Temel değerler ile tutarlı tutumların oluşması isteğine dayalı bu işlevde, toplumsal kabul görme gibi bir ödülden ziyade, bireyin kendi kimliğini ifade edebilme durumunun sözkonusu olduğu söylenebilir. Bireyin geçmiş deneyimleri onun kimliğine uygun bir durum göstermediği zaman tutum değişimi olabilir. Ancak bunların çevresel koşullarla desteklenmesi gerekmektedir.

1.1.2.2.4. Tutumun Bilgi İşlevi

Bireyler günlük hayatlarında sayısız uyarıcılarla karşı-karşıyadırlar. Dolayısıyla bu uyarıcıları anlamlandıracak, değerlendirecek bilgi kapasitesine genel olarak sahip olmayabilirler. Bu yüzden uyarıcılar kategorize edilerek basitleştirilir ve öylece yorumlanır. Çoğu zaman dile getirilen basmakalıp yargılar bu sürece bağlıdır. Bu süreç sonunda oluşan tutumun değişmesi ise, daha çok karşıt bilgilerin elde edinilmesiyle sağlanabilir. Ancak bireyin geçmiş deneyimleri de dikkate alındığında ve gelen bilgilere seçici yaklaşacağı göz önünde bulundurulduğunda, bu durumun kolay olmadığı görülmektedir. Birey, özellikle zihninde yerleşmiş olan ve danışma çevresine uygun bilgileri alma ve değerlendirme eğilimindedir (İnceoğlu, 1993: 30).
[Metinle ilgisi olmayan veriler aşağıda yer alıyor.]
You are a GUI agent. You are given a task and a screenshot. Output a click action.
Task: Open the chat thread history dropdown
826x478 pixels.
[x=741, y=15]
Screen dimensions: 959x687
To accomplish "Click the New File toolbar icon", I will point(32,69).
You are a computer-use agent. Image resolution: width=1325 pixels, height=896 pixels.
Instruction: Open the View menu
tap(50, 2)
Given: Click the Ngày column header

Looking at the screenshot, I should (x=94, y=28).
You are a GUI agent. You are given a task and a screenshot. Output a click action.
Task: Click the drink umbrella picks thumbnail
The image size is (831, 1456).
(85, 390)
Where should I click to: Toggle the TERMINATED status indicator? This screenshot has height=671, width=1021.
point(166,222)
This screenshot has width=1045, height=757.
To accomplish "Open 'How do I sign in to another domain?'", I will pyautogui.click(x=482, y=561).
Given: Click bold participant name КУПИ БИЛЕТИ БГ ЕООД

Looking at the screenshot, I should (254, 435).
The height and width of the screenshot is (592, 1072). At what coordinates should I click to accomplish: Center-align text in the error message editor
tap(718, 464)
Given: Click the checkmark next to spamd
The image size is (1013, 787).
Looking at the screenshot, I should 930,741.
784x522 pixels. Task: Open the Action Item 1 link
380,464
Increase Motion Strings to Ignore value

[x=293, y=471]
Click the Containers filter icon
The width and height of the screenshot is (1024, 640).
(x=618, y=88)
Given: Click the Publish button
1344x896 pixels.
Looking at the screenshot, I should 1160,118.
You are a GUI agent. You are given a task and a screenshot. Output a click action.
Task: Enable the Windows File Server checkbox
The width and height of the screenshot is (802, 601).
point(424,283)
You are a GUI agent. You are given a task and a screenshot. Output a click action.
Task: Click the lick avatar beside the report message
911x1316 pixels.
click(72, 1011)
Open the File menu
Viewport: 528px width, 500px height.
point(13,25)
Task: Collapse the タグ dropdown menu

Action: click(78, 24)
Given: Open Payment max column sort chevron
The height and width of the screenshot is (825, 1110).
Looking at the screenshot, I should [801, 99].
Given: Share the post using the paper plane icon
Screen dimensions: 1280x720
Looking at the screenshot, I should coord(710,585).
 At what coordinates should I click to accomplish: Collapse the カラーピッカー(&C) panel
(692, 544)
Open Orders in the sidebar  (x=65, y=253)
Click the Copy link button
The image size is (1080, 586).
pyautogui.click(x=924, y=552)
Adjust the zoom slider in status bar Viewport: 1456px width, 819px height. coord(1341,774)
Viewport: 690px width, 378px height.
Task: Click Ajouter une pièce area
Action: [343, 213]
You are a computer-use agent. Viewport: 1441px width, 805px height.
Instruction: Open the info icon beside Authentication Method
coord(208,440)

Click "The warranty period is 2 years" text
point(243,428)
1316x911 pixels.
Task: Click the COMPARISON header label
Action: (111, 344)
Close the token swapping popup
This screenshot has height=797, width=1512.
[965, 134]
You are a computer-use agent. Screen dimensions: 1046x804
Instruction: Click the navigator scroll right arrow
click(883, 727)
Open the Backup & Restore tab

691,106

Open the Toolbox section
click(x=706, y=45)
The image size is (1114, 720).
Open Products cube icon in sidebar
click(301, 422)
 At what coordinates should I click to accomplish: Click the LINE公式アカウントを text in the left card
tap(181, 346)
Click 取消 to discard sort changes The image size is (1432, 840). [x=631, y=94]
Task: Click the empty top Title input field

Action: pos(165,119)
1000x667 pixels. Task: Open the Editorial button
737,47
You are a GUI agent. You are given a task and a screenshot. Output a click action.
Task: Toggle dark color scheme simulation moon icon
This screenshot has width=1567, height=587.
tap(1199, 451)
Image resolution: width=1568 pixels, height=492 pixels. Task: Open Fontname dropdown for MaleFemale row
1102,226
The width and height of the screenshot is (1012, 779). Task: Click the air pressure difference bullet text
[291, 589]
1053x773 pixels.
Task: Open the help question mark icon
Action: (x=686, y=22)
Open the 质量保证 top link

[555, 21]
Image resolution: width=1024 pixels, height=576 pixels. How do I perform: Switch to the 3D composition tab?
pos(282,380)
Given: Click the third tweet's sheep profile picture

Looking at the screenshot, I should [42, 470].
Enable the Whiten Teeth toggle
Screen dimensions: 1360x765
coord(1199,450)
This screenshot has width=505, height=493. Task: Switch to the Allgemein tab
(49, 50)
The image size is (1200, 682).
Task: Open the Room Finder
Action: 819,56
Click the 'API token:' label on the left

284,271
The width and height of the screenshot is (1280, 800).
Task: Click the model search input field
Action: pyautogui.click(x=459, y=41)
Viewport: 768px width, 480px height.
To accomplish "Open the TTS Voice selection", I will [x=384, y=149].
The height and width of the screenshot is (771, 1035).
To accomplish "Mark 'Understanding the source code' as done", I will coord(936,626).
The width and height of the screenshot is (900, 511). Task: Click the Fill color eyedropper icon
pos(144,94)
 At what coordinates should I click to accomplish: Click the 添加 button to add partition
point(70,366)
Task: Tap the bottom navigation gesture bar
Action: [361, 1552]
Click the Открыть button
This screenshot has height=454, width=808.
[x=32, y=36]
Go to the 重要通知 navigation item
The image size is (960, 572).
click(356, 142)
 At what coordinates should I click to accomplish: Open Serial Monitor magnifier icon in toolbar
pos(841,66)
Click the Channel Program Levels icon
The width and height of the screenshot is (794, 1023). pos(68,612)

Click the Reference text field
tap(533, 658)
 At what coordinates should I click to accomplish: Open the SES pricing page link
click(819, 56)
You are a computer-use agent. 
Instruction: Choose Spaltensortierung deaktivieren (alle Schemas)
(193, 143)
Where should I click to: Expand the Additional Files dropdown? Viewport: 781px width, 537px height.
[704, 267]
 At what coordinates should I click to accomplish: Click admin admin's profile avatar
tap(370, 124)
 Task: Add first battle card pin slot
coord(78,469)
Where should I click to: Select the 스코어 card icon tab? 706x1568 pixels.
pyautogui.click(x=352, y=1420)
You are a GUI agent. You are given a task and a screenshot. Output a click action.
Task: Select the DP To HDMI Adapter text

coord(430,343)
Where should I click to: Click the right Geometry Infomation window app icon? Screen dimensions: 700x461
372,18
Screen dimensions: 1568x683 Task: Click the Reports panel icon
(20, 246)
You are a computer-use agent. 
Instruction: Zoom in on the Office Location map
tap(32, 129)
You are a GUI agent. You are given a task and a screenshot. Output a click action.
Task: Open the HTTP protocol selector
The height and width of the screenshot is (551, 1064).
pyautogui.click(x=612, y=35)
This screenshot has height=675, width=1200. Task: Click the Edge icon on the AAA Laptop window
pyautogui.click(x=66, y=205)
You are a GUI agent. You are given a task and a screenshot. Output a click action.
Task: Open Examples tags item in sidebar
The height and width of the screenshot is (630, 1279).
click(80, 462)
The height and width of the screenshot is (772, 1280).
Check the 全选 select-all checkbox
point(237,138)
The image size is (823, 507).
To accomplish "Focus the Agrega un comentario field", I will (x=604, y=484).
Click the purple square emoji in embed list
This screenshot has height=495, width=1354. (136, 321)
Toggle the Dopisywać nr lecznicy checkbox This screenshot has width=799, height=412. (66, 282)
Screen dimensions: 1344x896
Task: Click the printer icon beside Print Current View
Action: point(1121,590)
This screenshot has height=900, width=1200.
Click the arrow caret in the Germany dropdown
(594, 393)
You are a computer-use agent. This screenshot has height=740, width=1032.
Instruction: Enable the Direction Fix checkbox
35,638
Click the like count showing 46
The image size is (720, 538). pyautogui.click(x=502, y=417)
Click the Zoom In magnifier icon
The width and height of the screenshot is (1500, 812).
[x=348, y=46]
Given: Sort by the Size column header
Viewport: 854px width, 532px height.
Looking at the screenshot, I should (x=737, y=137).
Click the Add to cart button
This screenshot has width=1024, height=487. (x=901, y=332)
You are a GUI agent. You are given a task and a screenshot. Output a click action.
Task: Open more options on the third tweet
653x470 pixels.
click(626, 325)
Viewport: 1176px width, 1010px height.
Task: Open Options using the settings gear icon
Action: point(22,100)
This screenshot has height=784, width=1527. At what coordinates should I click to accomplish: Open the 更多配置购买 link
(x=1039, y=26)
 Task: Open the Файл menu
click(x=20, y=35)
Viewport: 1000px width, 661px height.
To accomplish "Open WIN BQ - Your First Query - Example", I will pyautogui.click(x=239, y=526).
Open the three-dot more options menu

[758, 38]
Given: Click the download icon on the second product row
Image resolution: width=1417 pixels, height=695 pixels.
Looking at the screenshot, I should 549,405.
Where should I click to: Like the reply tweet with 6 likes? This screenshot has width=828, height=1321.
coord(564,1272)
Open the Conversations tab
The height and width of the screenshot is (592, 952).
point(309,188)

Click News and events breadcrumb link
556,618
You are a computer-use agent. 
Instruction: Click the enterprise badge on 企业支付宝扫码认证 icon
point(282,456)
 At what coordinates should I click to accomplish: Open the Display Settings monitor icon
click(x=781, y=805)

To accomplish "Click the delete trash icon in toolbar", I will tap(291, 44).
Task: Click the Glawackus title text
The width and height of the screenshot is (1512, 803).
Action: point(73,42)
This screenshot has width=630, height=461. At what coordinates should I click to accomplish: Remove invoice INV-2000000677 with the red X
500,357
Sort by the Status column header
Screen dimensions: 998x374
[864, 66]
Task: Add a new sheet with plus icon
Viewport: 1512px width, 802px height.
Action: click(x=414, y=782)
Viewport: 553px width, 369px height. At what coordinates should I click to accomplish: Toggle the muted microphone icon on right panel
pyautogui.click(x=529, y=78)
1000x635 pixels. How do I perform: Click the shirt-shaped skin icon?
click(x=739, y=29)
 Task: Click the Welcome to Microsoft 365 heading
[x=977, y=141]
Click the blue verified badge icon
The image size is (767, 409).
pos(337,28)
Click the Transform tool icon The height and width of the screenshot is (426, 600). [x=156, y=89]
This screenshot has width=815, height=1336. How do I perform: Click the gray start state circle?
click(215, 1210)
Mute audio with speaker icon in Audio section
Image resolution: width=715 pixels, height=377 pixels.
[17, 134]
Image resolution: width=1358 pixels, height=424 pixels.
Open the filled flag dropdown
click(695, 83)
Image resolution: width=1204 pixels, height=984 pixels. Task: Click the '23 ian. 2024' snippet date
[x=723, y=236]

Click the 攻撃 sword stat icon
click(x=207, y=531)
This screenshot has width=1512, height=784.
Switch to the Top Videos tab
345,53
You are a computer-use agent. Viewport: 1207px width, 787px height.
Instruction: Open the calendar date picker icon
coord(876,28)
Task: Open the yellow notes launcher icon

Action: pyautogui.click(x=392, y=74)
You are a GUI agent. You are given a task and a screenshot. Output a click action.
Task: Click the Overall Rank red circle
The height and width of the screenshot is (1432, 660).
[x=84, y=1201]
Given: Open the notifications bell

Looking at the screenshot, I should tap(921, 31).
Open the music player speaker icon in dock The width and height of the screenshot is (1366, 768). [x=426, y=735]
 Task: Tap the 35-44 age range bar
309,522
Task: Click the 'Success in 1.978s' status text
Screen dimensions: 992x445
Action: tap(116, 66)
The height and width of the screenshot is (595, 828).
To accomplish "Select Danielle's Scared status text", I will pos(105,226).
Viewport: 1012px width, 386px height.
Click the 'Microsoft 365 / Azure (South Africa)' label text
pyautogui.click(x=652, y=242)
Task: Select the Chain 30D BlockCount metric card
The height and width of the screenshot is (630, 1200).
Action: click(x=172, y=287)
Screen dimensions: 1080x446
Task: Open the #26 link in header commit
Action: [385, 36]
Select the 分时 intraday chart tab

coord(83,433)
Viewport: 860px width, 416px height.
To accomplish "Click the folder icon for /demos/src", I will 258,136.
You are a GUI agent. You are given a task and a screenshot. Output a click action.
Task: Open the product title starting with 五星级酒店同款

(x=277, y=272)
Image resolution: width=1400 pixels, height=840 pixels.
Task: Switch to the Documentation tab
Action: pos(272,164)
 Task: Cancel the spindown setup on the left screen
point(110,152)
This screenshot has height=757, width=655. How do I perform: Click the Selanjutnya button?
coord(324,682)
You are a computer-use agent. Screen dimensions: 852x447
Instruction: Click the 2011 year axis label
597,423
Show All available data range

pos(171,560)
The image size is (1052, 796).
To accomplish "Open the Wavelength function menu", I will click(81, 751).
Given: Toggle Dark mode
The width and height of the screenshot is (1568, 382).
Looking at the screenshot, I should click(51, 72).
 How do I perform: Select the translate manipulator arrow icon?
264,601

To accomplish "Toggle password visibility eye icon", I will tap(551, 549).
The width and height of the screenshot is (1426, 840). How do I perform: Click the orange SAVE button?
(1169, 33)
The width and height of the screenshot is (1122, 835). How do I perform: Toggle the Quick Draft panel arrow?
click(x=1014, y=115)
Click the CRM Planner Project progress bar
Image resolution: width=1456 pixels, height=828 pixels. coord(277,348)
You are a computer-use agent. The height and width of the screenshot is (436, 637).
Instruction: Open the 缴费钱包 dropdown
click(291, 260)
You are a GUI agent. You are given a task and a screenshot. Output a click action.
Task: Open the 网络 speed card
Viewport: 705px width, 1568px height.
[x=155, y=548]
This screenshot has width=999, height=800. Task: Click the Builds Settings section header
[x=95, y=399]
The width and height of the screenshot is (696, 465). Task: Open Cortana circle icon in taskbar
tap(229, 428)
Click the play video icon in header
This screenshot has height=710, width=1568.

Kişinin mevcut tutumu, ona ilgili tutumu hakkında bilgi sağlamaktadır. Çünkü her tutum bireyin kendi deneyimleri, sınamaları ve yanılmaları sonucu elde edilmeyebilir. Çoğu zaman başkalarının deneyimlerine bağlı olarak da tutumlar öğrenilebilir (Kağıtçıbaşı,1999:172). Bu nedenle toplumsal liderlerin önemli bir etkiye sahip olduğu söylenebilir. Onların deneyimleri, geçmiş yaşantıları diğer bireylerin tutum gelişiminde ve şekillenmesinde etkili olabildiği gibi, siyasal ikna açısından gerekli olan diğer bilgilere kapalı hale gelmelerini de sağlayabilir. Bu bakımdan oluşmuş olan tutumların değişim sürecinde seçici algılamaya bağlı olarak tutum değişiminin oldukça zor olduğu söylenebilir.